Pekala ‘borsa’ yapılanmalarına yönelmenin altında yatan nedenler nedir? Bir hukukçu olarak da son derece üzüldüğüm bir husustur. Yargıya itimadın ne kadar azaldığı herkesçe malum. Bu güvensizlik ortamında maalesef vatandaşlar yargıda sorunlarının olağan formda ve makul müddette çözülebileceğine ihtimal vermiyorlar. O denli ki yargıda olumlu sonuç alanlara başkaları farklı bakıyor ve sanki kimin adamı ya da kimlerle ‘borsa’ tertibine dahil oldu diye düşünüyorlar.”
‘Kim olduğunun tespiti lakin devletin imkânlarıyla mümkün’
Müvekkil adaylarının vakit zaman kendisine bile bu tip yolları sorduğunu söz eden Mazılıgüney, “Vaatlere inanıp, para verip, tahminen de resen sonuca ulaşan örnekler de var. Bu örneklerin varlığı da başkalarını bu adapsız yollara teşvik ediyor. Vakitle o denli bir hal alıyor ki, bu yollar dışında olağan yollara inanan kalmıyor. Biz ülke olarak tam da bu eşikteyiz. Toplumun kıymetli bir kısmı hukuk içinde sonuç alınabileceğine maalesef inanmıyor. Nasıl inanılsın ki? Benim örneğimde olduğu üzere takipsizlik alalı 3 yıldan fazla vakit geçmesine rağmen hakların alınamadığı bir hukuk gayretine beşerler nasıl inansınlar?” diye konuştu.

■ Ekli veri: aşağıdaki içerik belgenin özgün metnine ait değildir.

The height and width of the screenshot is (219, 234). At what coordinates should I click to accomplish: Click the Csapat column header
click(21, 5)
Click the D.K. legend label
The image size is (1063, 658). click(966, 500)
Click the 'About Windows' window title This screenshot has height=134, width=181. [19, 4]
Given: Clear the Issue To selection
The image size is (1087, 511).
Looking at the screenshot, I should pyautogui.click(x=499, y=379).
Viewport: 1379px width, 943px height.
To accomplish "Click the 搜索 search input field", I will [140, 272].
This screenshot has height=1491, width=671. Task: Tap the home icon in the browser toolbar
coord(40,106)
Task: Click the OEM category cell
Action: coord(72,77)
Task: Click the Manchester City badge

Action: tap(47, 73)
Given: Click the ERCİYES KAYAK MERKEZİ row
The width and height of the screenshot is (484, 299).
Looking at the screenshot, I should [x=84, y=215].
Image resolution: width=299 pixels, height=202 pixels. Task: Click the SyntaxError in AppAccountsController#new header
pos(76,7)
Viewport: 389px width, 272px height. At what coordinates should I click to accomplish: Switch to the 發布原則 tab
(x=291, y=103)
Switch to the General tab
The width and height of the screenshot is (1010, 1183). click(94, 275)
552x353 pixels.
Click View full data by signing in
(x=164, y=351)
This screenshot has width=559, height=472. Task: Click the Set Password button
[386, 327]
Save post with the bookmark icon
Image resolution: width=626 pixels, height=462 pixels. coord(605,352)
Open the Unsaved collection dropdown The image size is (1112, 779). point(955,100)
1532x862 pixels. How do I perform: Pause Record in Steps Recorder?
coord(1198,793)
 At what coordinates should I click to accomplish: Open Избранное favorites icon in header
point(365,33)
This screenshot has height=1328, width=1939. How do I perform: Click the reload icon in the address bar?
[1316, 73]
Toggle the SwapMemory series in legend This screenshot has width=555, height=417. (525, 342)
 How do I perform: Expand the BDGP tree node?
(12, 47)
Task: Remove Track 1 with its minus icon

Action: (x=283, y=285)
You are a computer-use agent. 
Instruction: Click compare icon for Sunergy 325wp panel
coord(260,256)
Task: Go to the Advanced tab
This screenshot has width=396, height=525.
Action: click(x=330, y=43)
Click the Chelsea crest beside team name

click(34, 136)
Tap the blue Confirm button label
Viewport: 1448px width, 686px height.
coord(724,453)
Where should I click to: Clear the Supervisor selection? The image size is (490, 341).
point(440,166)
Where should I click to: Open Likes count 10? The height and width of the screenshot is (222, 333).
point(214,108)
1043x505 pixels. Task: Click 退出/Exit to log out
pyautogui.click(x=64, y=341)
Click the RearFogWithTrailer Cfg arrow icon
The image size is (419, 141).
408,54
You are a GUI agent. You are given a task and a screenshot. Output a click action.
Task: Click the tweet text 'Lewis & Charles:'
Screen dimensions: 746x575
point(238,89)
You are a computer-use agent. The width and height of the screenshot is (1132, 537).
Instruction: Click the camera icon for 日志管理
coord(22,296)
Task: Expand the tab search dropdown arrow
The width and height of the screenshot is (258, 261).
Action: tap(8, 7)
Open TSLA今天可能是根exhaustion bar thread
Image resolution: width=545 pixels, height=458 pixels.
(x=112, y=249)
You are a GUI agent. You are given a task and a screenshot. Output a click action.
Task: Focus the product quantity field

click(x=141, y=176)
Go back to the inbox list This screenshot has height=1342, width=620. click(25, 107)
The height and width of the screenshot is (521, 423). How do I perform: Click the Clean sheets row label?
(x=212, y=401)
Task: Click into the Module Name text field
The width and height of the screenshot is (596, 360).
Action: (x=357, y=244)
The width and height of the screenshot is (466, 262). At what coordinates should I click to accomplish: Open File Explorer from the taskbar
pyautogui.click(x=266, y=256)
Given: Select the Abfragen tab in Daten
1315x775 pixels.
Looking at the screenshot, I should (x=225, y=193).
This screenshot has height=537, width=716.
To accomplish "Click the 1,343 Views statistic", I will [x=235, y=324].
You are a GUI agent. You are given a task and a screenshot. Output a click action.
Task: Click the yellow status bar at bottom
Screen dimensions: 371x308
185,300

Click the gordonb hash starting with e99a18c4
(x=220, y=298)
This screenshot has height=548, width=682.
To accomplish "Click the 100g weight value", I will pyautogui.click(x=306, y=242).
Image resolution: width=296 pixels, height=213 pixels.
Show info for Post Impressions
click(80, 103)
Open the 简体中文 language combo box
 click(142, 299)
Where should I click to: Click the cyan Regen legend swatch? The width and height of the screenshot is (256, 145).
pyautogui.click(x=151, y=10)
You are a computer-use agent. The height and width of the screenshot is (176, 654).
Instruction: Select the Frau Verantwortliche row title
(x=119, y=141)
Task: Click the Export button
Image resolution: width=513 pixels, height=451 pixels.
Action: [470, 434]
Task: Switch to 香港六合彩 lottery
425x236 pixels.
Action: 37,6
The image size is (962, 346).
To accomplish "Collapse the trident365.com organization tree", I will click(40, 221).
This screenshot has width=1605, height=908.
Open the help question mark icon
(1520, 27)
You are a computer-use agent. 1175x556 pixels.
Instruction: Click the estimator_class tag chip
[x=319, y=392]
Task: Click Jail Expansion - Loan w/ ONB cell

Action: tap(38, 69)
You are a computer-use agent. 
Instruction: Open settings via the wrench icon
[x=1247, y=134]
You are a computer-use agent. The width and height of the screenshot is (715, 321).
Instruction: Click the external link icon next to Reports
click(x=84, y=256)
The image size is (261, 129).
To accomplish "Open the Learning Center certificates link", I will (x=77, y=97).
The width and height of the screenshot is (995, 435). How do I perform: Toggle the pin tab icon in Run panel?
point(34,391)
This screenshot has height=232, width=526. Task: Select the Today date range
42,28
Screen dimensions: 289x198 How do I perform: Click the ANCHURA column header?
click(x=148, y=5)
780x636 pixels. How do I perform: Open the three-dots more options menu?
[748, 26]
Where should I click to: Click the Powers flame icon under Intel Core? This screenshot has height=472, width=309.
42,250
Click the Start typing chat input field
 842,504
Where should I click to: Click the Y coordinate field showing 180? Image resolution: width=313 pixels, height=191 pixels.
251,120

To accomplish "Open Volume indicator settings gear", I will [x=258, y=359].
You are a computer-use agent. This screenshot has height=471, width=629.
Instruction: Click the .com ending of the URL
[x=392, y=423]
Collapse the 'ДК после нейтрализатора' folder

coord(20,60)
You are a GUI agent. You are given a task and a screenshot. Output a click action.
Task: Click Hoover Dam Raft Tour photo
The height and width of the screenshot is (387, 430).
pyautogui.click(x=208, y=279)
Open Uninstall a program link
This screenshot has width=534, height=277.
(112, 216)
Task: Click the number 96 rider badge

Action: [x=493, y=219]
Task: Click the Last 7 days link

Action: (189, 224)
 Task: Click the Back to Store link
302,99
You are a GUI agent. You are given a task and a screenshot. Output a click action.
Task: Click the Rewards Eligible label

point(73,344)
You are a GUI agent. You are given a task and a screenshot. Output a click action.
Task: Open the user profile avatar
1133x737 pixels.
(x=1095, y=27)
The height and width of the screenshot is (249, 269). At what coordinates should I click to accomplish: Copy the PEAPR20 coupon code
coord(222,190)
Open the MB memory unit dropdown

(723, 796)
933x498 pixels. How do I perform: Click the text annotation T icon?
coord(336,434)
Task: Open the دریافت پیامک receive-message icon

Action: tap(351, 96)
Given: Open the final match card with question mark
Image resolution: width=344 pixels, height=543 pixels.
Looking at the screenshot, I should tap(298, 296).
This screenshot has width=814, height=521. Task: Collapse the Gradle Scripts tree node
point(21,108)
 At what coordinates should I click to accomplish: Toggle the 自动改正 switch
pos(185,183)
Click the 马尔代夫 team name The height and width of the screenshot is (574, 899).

Bu yollara başvuranların birçoklarının dolandırıldığını ve para alanların tek gayesinin mağduriyetleri istismar etmek olduğunu söyleyen Mazılıgüney, bu şahısların lakin devletin imkanlarıyla tespit edilebileceğini ve yargının gereğinin yapması gerektiğini söz ederek, şunları kaydetti:
“Ne olursa olsun hukuk içinde kalmayı teşvik etmek zorundayız. Sorunlarımızı hukuk içinde çözmeliyiz. Hukuk dışılığı legal göremeyiz. İsmine çoklukla “borsa” denilen bu cinsten düzenbazlara, yasa dışı yapılara prestij edilmemelidir. Hukuksuzluk er geç yapana döner. Haklı olduğuna inanan hukuktan ayrılmamalıdır.
‘Borsa’ yapılanmalarındaki bireyler hakkında kabahat duyurusunda bulunulmalıdır. Hacker forumlarında kendi ismiyle yazmıyor elbette ve kim olduğunun tespiti lakin devletin imkânlarıyla mümkün olabilir. Yargı gereğini yapmalıdır.”